One answer is simply access. Social media and athletes’ willingness to connect themselves to social media has given us an inside look into their lives that was unavailable 50 years ago. There is more medium for discussion about breakthroughs like this one, and more opportunity for people to voice their opinions into open forums. This means that the media is forced to give extensive coverage to these stories, in order to make sure that there are facts available as well. Fear of backlash after reporting on an all-Black starting five would have been more of an issue for media outlets in the 1960s, simply because of the political implications.

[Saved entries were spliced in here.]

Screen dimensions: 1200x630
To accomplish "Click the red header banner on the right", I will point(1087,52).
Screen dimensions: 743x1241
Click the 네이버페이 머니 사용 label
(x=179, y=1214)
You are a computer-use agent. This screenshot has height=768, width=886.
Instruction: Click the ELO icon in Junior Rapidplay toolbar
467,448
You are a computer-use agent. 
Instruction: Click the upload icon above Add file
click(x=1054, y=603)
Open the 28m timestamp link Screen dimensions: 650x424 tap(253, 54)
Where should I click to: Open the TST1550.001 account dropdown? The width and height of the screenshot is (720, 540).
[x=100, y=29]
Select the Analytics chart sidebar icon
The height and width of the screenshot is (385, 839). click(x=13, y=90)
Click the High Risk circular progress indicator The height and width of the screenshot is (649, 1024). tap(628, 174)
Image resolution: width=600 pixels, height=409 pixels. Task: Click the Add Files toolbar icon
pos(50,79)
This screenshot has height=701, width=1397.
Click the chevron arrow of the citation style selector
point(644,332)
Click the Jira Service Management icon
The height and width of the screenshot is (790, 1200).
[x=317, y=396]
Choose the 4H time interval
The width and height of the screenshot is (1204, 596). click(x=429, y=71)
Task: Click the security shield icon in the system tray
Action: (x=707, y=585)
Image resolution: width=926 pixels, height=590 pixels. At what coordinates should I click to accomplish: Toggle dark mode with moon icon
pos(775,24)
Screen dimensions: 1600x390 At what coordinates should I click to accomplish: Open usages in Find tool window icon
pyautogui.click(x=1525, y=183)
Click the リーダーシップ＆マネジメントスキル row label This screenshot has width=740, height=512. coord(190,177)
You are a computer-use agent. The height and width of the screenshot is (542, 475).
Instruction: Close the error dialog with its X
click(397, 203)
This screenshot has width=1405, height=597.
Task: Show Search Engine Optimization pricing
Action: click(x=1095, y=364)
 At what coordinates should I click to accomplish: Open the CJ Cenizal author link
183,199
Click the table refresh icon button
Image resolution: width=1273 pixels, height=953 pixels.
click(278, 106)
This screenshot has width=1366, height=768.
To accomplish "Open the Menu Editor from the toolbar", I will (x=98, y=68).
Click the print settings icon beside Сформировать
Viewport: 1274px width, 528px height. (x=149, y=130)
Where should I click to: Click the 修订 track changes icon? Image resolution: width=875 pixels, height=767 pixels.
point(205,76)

So we do have to praise the media for its progressive coverage of people like Collins and Michael Sam. At the same time, though, we need to eventually start letting Jason Collins be a basketball player again. He may never be a great one, but for as long as he is with the Nets, he needs to be talked about as the gritty, aggressive, hacking NBA center he is. Players like Williams are allowing this to happen — which is of course a credit to him and others — but Collins is also helping his own cause with his poise and his candid, unsentimental responses to reporter’s questions.

“I don’t have time to really think about history,” Collins said before Sunday’s game. And he probably wasn’t lying. All in the matter of a day, Collins had signed a 10-day contract, flown to LA and been introduced to the style of play of a team — albeit with a new name — that he had once been a starter for 10 years before. There wasn’t much time to think.

Two days after Collins made his debut for the Nets, Roy Simmons — an NFL player who came out as gay after he retired — died at the age of 57. In his obituary in the New York Times, there was a quote from one of his former teammates, Butch Woolfolk, who in 2003 said to a reporter: “You can be a wife beater, do drugs, get in a car wreck and the team will take care of you. But if you’re gay, it’s like the military: Don’t ask, don’t tell.” It is truly satisfying to see how far we have come since the 1980’s, when Simmons had to play with such a large part of himself kept secret.

After Sunday’s game, Collins was swarmed by the media again. “I think in the news cycle that we have, with this story, there’s only so many questions you guys can ask,” he said.

Collins is right. There are no more questions to ask, and there is no longer a reason to ask them. Collins has opened up a door — for the second time in a matter of months — for more gay athletes to come in the future. Managers, coaches, teammates and the press, will no longer have to blink an eye.